Future studies on similar, larger samples would clarify whether there are differences in pituitary volume across psychiatric diagnoses.
Limitation
Pituitary hormonal assays require sophisticated laboratory equipment and are expensive. Hormonal levels were not measured in this study due to financial constraints. So the proposed relationship between pituitary hyperplasia and hyperactivity of the HPA axis remains speculative. We also cannot exclude that pituitary hyperplasia in acute psychiatric illness is due to increased function of pituitary cells secreting hormones other than adrenocorticotrophic hormone, such as growth hormone and prolactin; levels of these hormones are also elevated by stress.
The pituitary gland was traced manually on every slice of MRI. This could be a possible limitation in spite of exercising due care for more accuracy. Software based volume measurements of the gland may yield better results. However, software based measurements have their own inherent drawbacks like inaccurate delineation of glands, leading to erroneous results.

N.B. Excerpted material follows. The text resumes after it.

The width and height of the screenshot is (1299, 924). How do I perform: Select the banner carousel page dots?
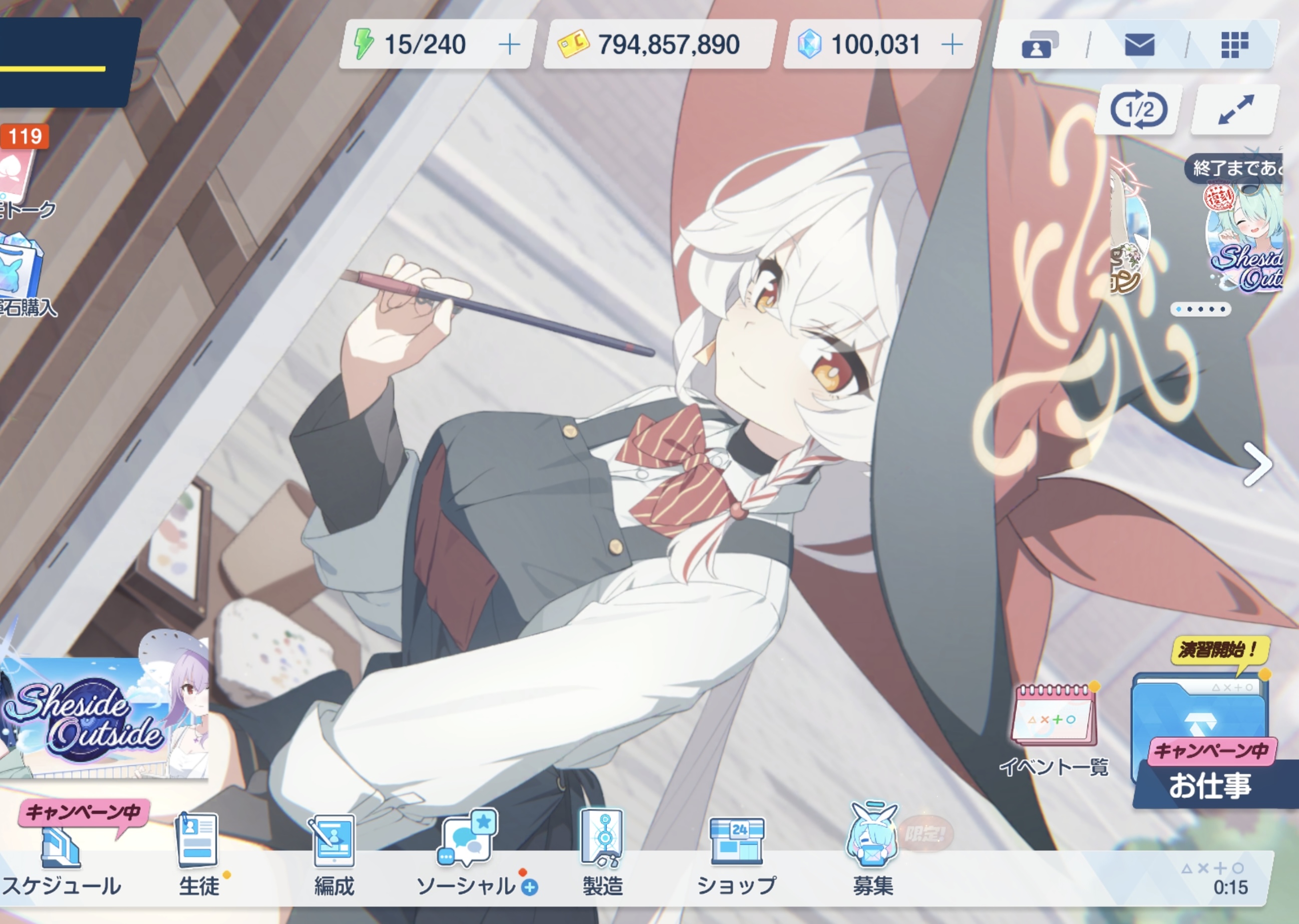coord(1200,309)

In the present study, the number of cases under each individual psychiatric diagnosis was less, though the overall sample size was calculated based on precision based sample size calculation formulae.
In addition, there are no accepted reference values for pituitary volumes, especially in Asian population, for comparison. This could have been a drawback. In the present study, for each case, an age and gender matched control was selected, to overcome this limitation.
Conclusion
Pituitary volumes are significantly higher in patients presenting with acute onset of most psychiatric illness in comparison with healthy individuals of same age and gender. HPA axis overactivity has been postulated to be the cause of larger pituitary glands in such patients. Further studies are required to ascertain the biochemical and hormonal changes in these patients and also to predict the risk of developing psychiatric manifestations based on these stress response assessment.